Why Does Indexing Numpy Arrays with Brackets and Commas Differ in Behavior

Why does indexing numpy arrays with brackets and commas differ in behavior?

This:

x[:, 1]

means "take all indices of x along the first axis, but only index 1 along the second".

This:

x[:][1]

means "take all indices of x along the first axis (so all of x), then take index 1 along the first axis of the result". You're applying the 1 to the wrong axis.

x[1][2] and x[1, 2] are only equivalent because indexing an array with an integer shifts all remaining axes towards the front of the shape, so the first axis of x[1] is the second axis of x. This doesn't generalize at all; you should almost always use commas instead of multiple indexing steps.

Difference between np.array[a:b, c:d] and np.array[a:b][c:d]

First of all, 2D ndarray can be sliced as a[row slice, col slice].
So, x[:2, 1:4] is to slice ndarray x based on both row slice ([:2) and column slice ([1:4]).

However, x[:2][1:4] is slice [:2] first, and then slice [1:4].
Thus, x[:2][1:4] is the same as x[1:2].

Why does NumPy advanced indexing yield different results for list of lists and numpy array?
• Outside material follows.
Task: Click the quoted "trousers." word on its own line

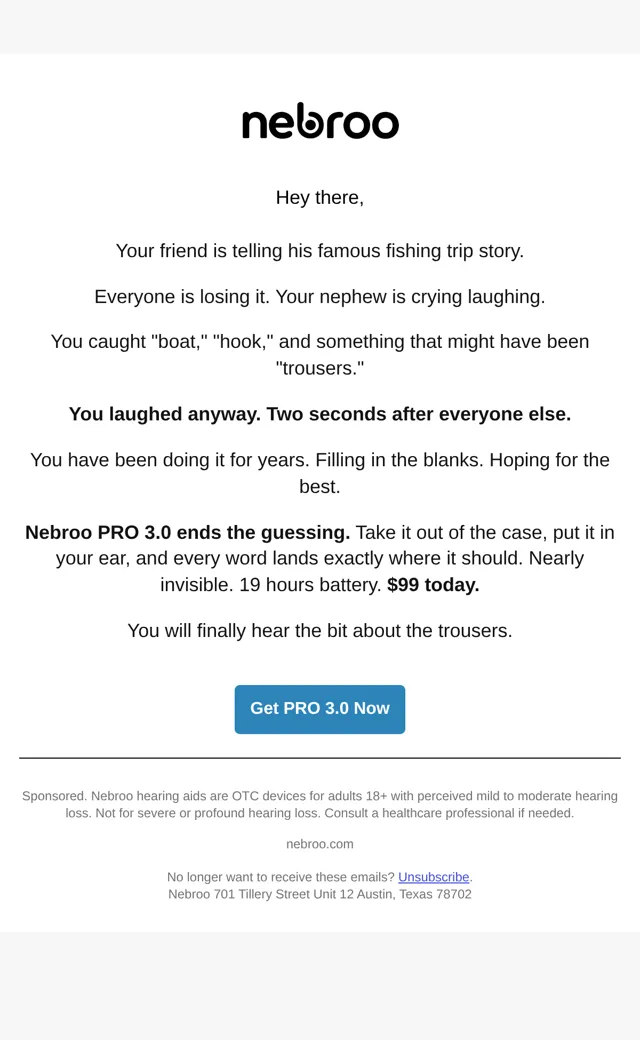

In the end it comes down to what is mentioned in https://stackoverflow.com/a/40599589/7919597

From numpy's indexing documentation:

In order to remain backward compatible with a common usage in Numeric,
basic slicing is also initiated if the selection object is any
non-ndarray sequence (such as a list) containing slice objects, the
Ellipsis object, or the newaxis object, but not for integer arrays or
other embedded sequences.

The example with the list triggers an undocumented part of the backward compatibility logic, as described in a comment in the source code:

/*
 * Sequences < NPY_MAXDIMS with any slice objects
 * or newaxis, Ellipsis or other arrays or sequences
 * embedded, are considered equivalent to an indexing
 * tuple. (`a[[[1,2], [3,4]]] == a[[1,2], [3,4]]`)
 */

How is it possible for Numpy to use comma-separated subscripting with `:`?
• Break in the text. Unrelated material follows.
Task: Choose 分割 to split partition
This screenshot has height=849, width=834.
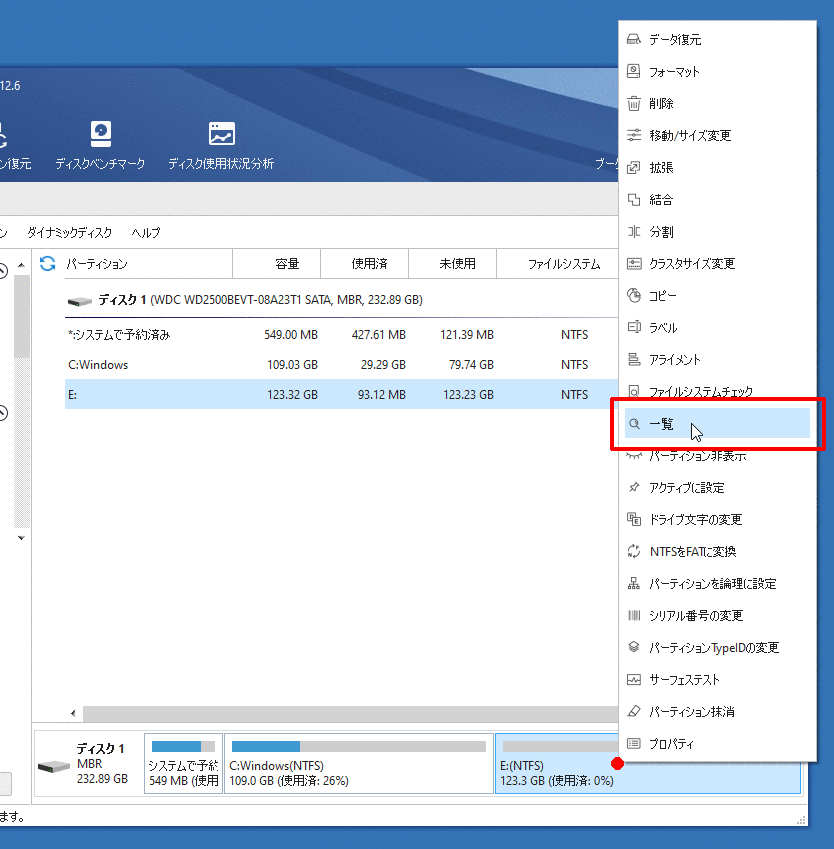Action: point(661,232)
Define a simple class with a getitem, indexing method:

In [128]: class Foo():
     ...:     def __getitem__(self, arg):
     ...:         print(type(arg), arg)
     ...: 
In [129]: f = Foo()

And look at what different indexes produce:

In [130]: f[:]
<class 'slice'> slice(None, None, None)
In [131]: f[1:2:3]
<class 'slice'> slice(1, 2, 3)
In [132]: f[:, [1,2,3]]
<class 'tuple'> (slice(None, None, None), [1, 2, 3])
In [133]: f[:, :3]
<class 'tuple'> (slice(None, None, None), slice(None, 3, None))
In [134]: f[(slice(1,None),3)]
<class 'tuple'> (slice(1, None, None), 3)
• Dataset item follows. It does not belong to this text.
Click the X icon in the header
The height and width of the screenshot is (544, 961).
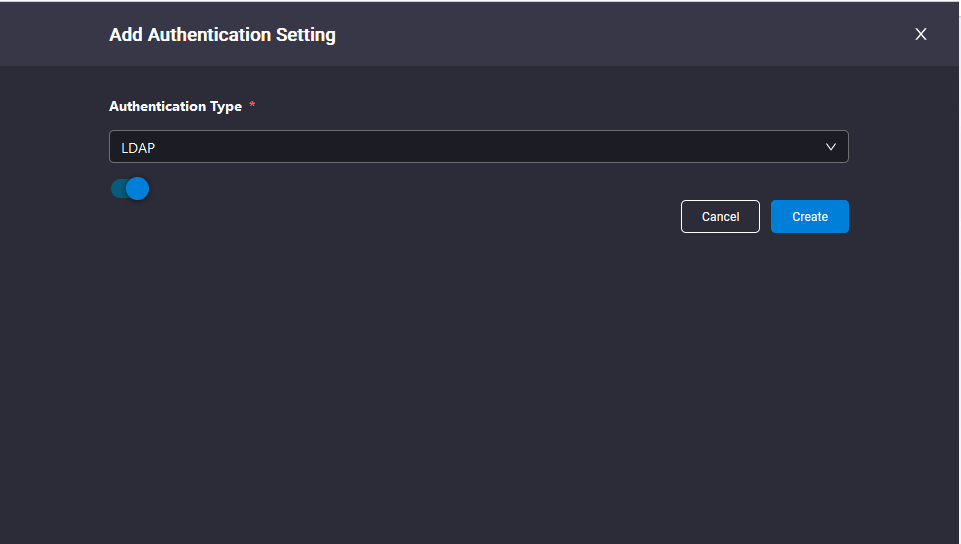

For builtin classes like list, a tuple argument raises an error. But that's a class dependent issue, not a syntax one. numpy.ndarray accepts a tuple, as long as it's compatible with its shape.

The syntax for a tuple index was added to Python to meet the needs of numpy. I don't think there are any builtin classes that use it.

The numpy.lib.index_tricks.py module has several classes that take advantage of this behavior. Look at its code for more ideas.

In [137]: np.s_[3:]
Out[137]: slice(3, None, None)
In [139]: np.r_['0,2,1',[1,2,3],[4,5,6]]
Out[139]: 
array([[1, 2, 3],
       [4, 5, 6]])
In [140]: np.c_[[1,2,3],[4,5,6]]
Out[140]: 
array([[1, 4],
       [2, 5],
       [3, 6]])

other "indexing" examples:

In [141]: f[...]
<class 'ellipsis'> Ellipsis
In [142]: f[[1,2,3]]
<class 'list'> [1, 2, 3]
In [143]: f[10]
<class 'int'> 10
In [144]: f[{1:12}]
<class 'dict'> {1: 12}

I don't know of any class that makes use of a dict argument, but the syntax allows it.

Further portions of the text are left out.